%%

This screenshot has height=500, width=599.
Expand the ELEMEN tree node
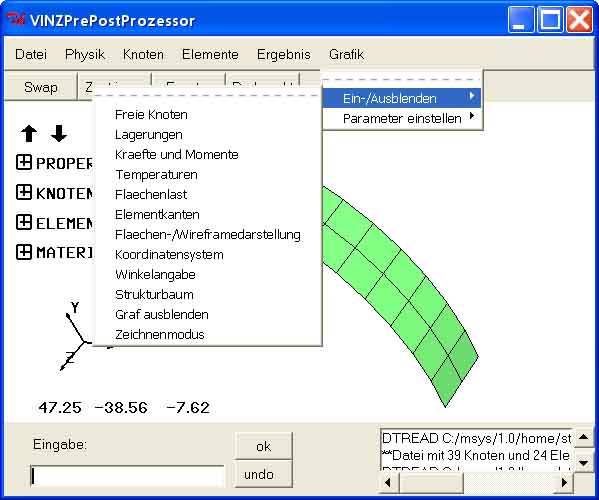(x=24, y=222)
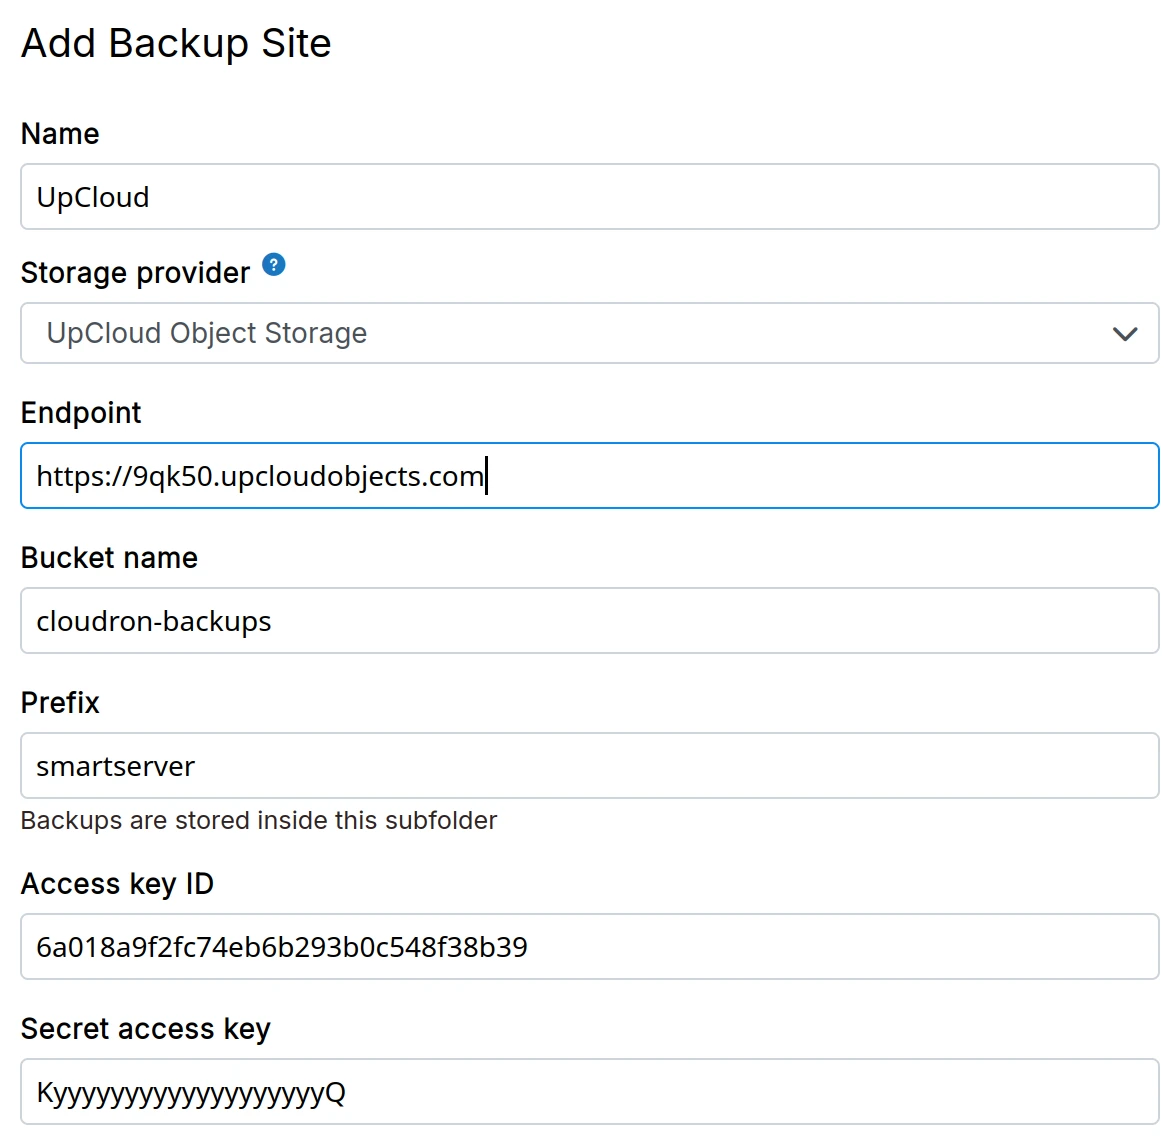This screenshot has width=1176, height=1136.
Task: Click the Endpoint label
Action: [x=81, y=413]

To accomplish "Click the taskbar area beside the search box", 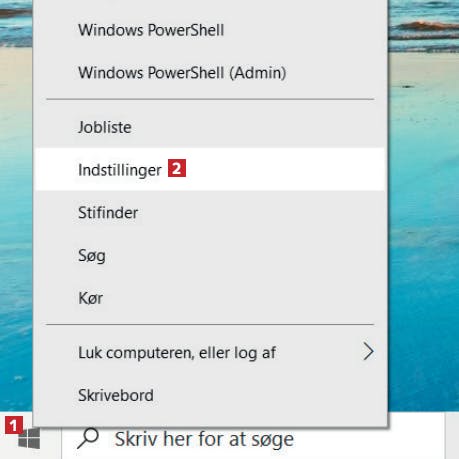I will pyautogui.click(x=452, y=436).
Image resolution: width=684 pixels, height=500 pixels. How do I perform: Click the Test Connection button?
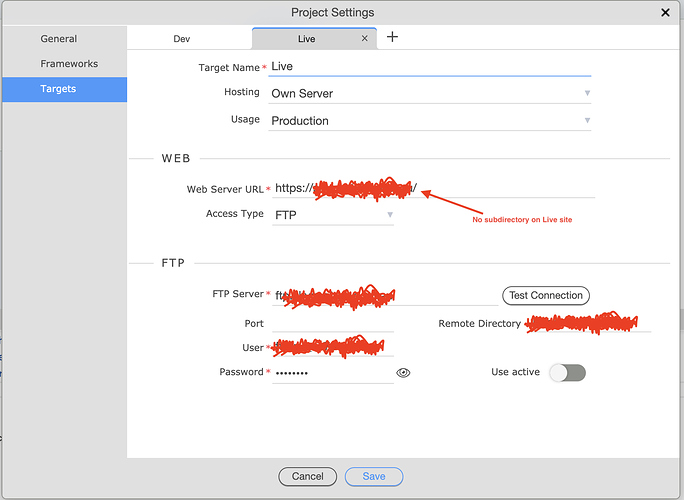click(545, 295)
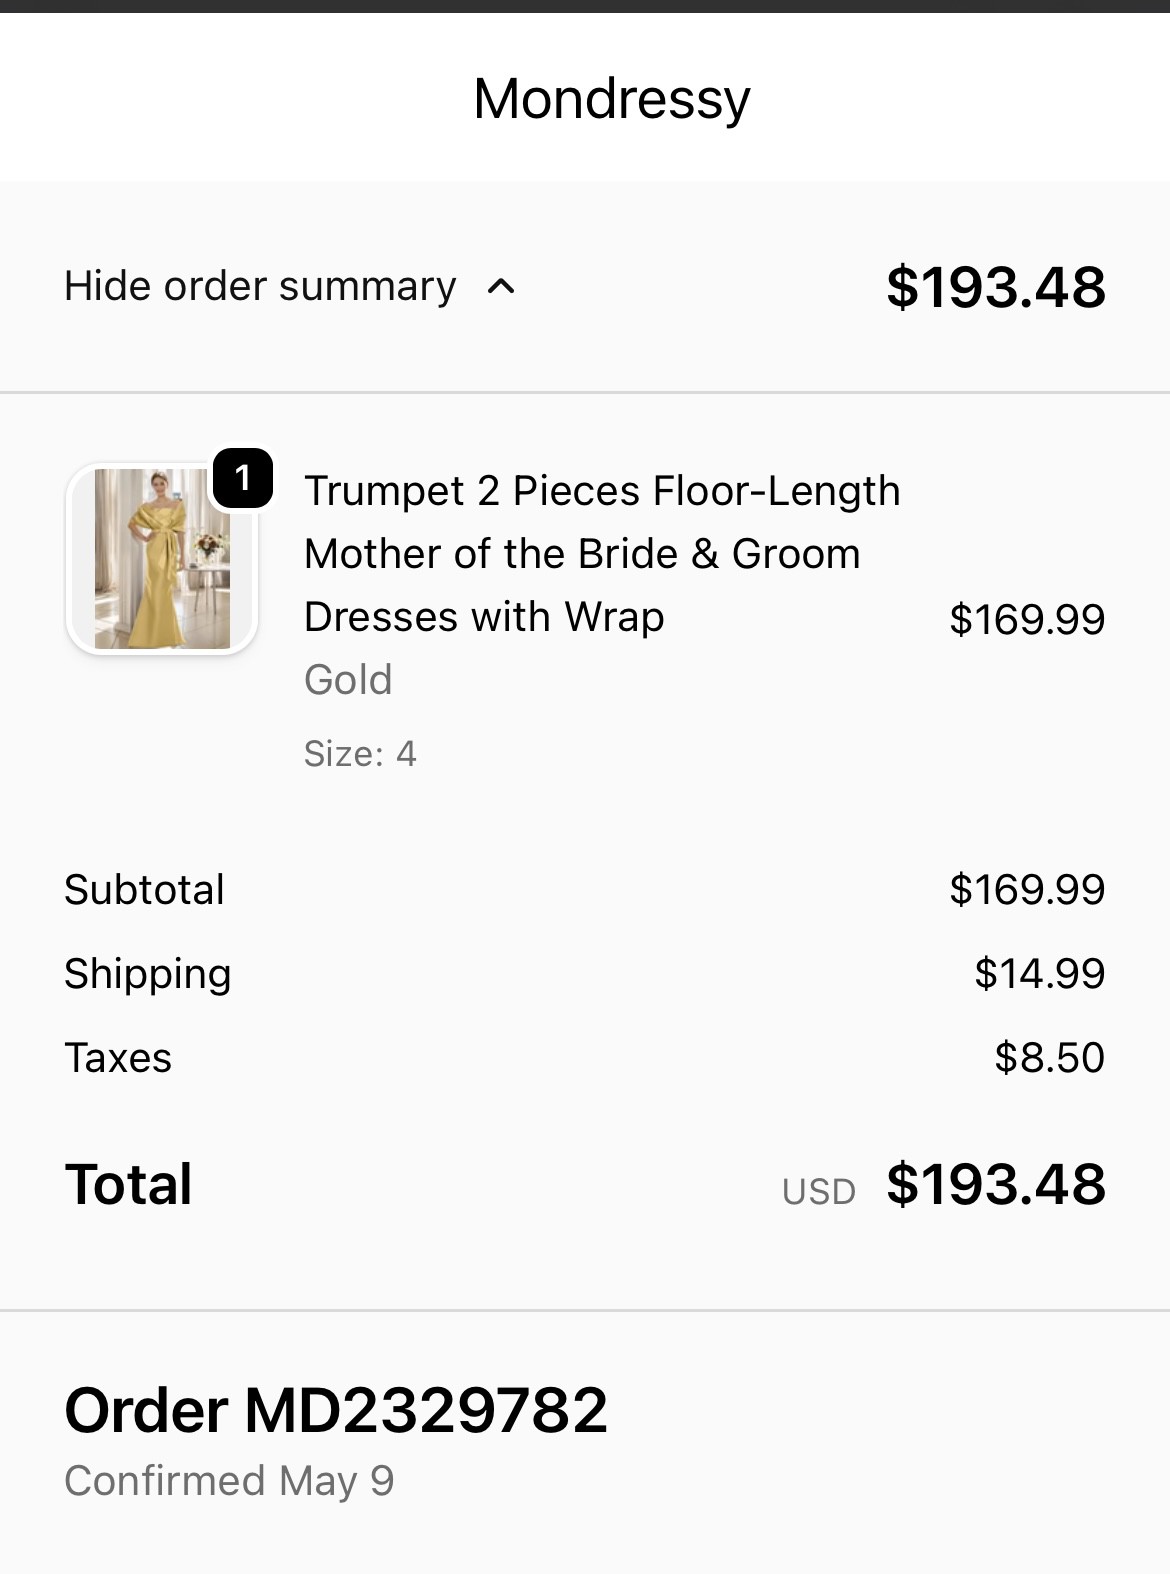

%%

(Exercise instructions):
Update everything from the line containing "Image resolution: width=684" down to the end of the listing, swapping "Test Connection" for "Save Settings" and keeping everything else unchanged. Leave the pictures out.

(Result of the task):
Image resolution: width=684 pixels, height=500 pixels. How do I perform: Click the Save Settings button?
click(545, 295)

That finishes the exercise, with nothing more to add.